Beginning with the line where "Task: Open the Keys keyboard icon pane" appears, please restate each line of the records below word for word until the last one, inclusive, and nothing else.

[[ RECORDS SHOWN, beginning ]]

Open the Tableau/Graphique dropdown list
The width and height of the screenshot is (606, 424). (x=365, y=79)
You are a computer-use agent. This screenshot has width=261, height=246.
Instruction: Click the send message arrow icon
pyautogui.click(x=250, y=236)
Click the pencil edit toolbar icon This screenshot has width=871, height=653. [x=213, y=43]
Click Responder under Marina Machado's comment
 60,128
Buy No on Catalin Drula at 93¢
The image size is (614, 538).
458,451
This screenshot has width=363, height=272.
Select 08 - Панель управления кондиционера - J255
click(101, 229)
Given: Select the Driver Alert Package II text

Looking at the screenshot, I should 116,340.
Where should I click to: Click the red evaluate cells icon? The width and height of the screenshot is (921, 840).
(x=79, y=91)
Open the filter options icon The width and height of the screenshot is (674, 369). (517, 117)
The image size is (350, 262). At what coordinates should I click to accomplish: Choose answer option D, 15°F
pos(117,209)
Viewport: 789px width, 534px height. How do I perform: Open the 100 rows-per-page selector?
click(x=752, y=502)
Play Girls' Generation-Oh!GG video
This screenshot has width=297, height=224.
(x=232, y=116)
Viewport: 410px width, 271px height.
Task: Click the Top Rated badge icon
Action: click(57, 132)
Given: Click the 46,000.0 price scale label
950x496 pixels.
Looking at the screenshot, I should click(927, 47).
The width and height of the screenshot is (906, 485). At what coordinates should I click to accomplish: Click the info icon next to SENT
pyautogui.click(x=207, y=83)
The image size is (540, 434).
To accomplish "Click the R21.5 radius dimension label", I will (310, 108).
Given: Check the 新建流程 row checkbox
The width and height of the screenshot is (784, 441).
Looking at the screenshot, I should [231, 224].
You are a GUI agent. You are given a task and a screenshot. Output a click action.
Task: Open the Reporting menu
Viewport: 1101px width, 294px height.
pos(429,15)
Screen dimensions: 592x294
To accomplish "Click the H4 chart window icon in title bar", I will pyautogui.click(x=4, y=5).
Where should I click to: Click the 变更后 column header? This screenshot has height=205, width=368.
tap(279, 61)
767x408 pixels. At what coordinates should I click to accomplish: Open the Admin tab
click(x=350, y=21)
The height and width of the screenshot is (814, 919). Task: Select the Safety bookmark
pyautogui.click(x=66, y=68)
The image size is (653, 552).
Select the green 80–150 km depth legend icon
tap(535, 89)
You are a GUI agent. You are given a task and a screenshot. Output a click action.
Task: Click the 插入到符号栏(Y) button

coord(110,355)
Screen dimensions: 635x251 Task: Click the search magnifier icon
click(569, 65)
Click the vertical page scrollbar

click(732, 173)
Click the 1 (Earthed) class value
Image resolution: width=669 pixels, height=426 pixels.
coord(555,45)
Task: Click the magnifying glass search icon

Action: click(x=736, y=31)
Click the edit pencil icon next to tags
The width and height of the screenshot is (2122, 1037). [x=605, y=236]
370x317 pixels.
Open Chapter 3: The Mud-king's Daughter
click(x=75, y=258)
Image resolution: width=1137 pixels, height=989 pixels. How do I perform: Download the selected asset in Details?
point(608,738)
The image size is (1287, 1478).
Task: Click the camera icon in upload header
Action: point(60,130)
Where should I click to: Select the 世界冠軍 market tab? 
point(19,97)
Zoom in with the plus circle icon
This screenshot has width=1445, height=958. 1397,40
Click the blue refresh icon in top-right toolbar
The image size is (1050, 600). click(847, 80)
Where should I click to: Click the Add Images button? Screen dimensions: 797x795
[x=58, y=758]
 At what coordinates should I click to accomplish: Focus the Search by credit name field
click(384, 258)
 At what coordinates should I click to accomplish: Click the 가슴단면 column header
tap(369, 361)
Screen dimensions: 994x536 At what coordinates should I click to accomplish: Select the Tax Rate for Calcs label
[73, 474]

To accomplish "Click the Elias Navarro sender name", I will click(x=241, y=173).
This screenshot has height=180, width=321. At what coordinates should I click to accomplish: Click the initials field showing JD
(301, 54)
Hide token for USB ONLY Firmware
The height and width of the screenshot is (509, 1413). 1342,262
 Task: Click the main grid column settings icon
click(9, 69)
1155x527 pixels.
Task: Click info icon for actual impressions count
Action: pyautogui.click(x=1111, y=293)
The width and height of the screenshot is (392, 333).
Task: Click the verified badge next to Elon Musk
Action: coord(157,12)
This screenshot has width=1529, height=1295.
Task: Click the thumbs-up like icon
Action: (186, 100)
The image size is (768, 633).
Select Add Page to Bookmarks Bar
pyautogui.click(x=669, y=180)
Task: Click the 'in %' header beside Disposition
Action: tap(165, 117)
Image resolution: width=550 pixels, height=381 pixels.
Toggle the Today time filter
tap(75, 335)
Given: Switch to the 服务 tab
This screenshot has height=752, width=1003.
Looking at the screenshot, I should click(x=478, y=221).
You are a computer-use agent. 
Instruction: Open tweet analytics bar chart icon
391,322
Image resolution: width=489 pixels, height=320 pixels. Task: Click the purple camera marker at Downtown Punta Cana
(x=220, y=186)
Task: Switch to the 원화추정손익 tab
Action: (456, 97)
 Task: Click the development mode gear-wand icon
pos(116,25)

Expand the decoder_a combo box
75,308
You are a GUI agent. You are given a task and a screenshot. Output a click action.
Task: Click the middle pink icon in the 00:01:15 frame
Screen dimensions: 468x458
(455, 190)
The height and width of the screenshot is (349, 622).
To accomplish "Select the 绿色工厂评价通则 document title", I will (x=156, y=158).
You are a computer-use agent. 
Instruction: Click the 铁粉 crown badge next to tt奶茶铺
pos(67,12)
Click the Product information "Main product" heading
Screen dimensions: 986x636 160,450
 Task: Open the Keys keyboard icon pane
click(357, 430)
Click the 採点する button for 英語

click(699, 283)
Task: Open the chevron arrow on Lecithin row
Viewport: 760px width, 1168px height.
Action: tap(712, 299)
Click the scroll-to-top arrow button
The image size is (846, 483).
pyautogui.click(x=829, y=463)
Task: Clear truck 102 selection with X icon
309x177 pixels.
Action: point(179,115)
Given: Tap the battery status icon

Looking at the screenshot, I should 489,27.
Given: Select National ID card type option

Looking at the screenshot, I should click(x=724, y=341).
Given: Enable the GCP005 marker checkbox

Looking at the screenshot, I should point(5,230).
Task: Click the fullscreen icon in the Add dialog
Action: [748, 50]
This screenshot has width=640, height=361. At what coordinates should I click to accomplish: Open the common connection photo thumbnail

[[ RECORDS SHOWN, end ]]

EXERCISE ANSWER:
 Task: Open the Keys keyboard icon pane
click(357, 430)
Click the 採点する button for 英語

click(699, 283)
Task: Open the chevron arrow on Lecithin row
Viewport: 760px width, 1168px height.
Action: tap(712, 299)
Click the scroll-to-top arrow button
The image size is (846, 483).
pyautogui.click(x=829, y=463)
Task: Clear truck 102 selection with X icon
309x177 pixels.
Action: point(179,115)
Given: Tap the battery status icon

Looking at the screenshot, I should 489,27.
Given: Select National ID card type option

Looking at the screenshot, I should click(x=724, y=341).
Given: Enable the GCP005 marker checkbox

Looking at the screenshot, I should point(5,230).
Task: Click the fullscreen icon in the Add dialog
Action: [748, 50]
This screenshot has width=640, height=361. At what coordinates should I click to accomplish: Open the common connection photo thumbnail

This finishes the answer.